Simbulan was killed after a taxi she was riding was rammed by a passenger bus on Commonwealth Avenue. The driver of the bus, which belongs to Universal Guiding Star Bus Line, is currently at large.



Hannah Dormido, a student of Simbulan, recalled that the professor and investigative journalist asked them to “ensure that once we got out of the university, we make a difference and leave a permanent mark."

“She was a good professor who knew what she was talking about because she was an experienced journalist," said GMA News’ Jam Sisante, who was also Simbulan's student.

According to Sisante, what made Simbulan stand out among other professors was her “gentle, almost-motherly attitude" toward her students.

The GMA News reporter said she will not forget how the professor guided her in making her thesis. “Even though she wasn’t my thesis adviser, she gave valuable advice to me and my partner because we were doing an investigative piece."

Simbulan was a full-time professor at UP College of Mass Communication for the last six years, and trained numerous professionals now working in mass media.

"She conveyed a strict sense of ethics," said Ellen Tordesillas, Simbulan's colleague at VERA Files, a news agency that produces investigative reports. "She was appalled by sources being generous to reporters."

Role in journalism crisis

Simbulan played a key role in one of Philippine journalism's gravest crises. In 1999, she resigned as managing editor of the Manila Times along with other editors after then-President Joseph Estrada filed a P101-M libel suit against the newspaper and the Times' publisher apologized on the front page.
== == ==
**EXERCISE OBJECTIVE:** Could you write the next part of the article on Simbulan's death and career, starting after its last sentence? The data that comes after this text is separate material and has no connection to it.

**MATERIAL:**
== == ==
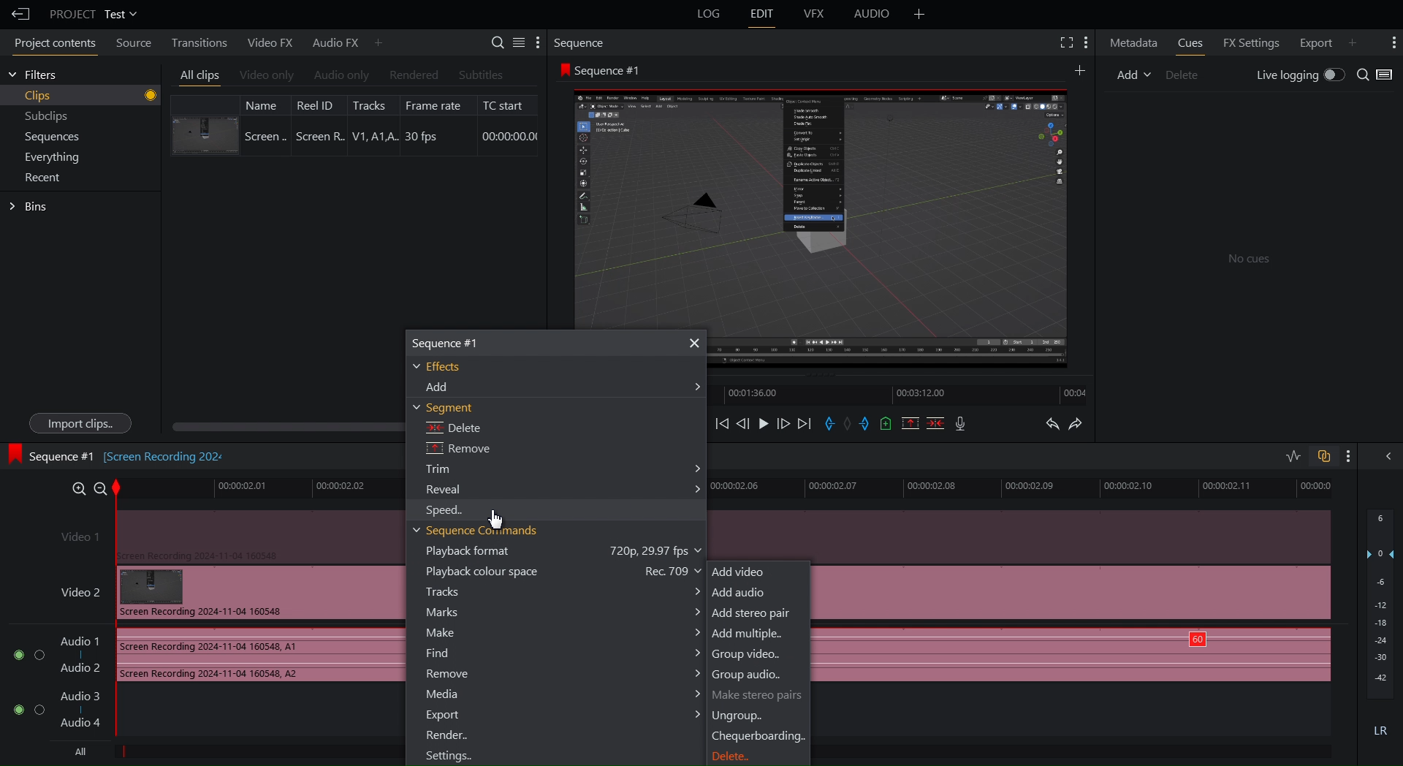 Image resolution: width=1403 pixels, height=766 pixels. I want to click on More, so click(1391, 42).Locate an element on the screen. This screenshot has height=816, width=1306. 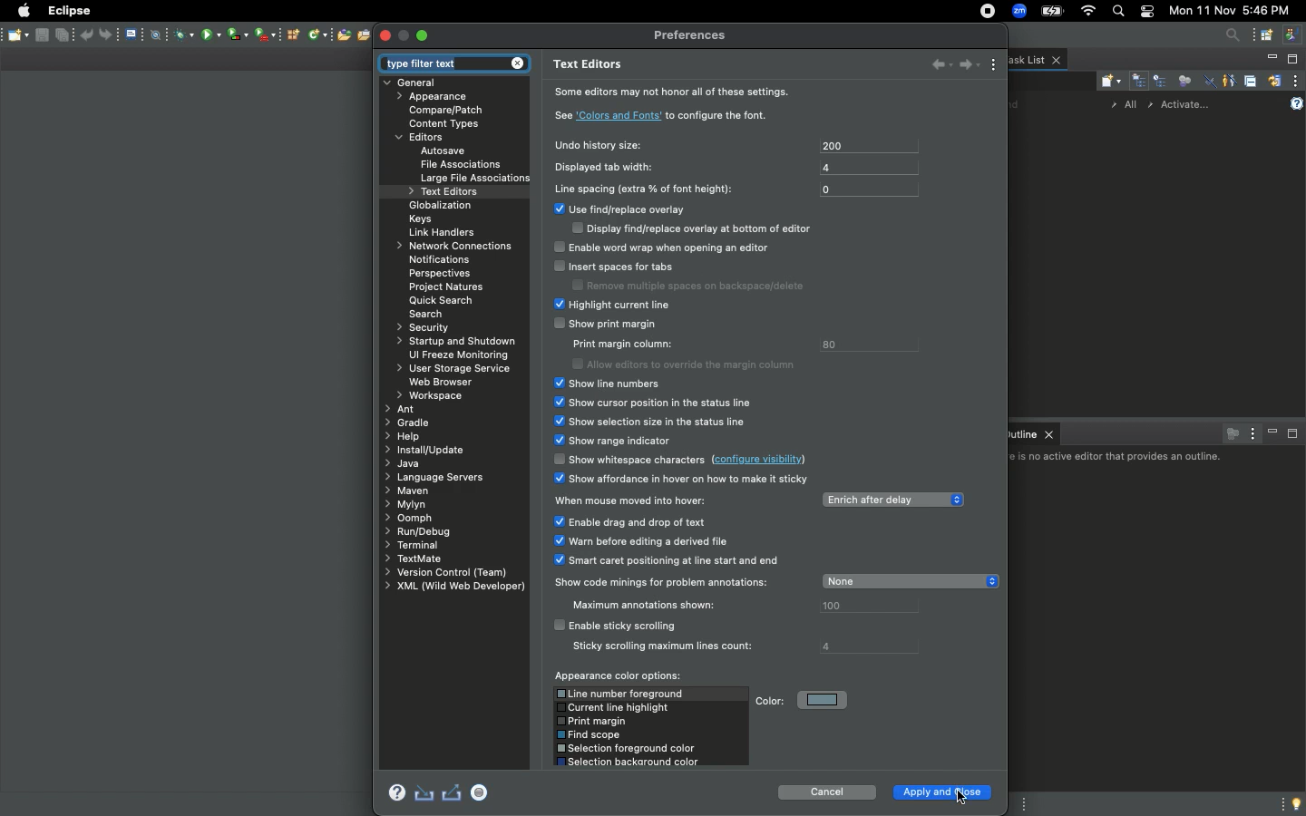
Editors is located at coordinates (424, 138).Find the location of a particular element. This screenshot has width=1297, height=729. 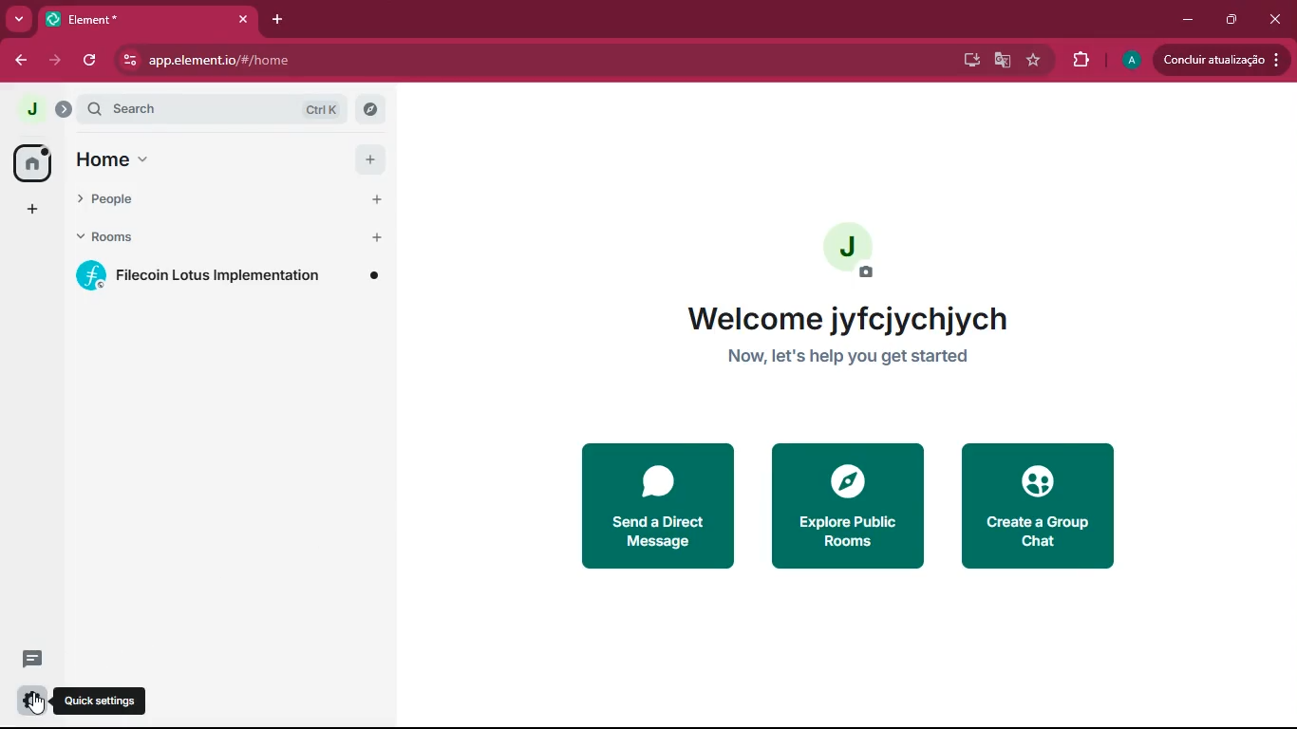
== == ==
**RESPONSE TO THE EXERCISE:**
Other Times editors decided to stay, including editor-in-chief Malou Mangahas and news editor Glenda Gloria, creating a division in their heralded generation of UP-educated journalists that continued for years.

Simbulan was a journalism graduate of UP Diliman and held a master’s degree in public management from the UP Open University.

A highly respected journalist and teacher, Simbulan started her career as a reporter of the Manila Evening Post in the early 1980s. She went on to work for Tempo, Ang Pahayagang Malaya, and the Philippine Daily Inquirer.

She was also a former editor of the Philippine Journalism Review Reports, which is published by the Center for Media Freedom and Responsibility.

She was married to Roland Simbulan, a well-known expert on Philippines-US security relations.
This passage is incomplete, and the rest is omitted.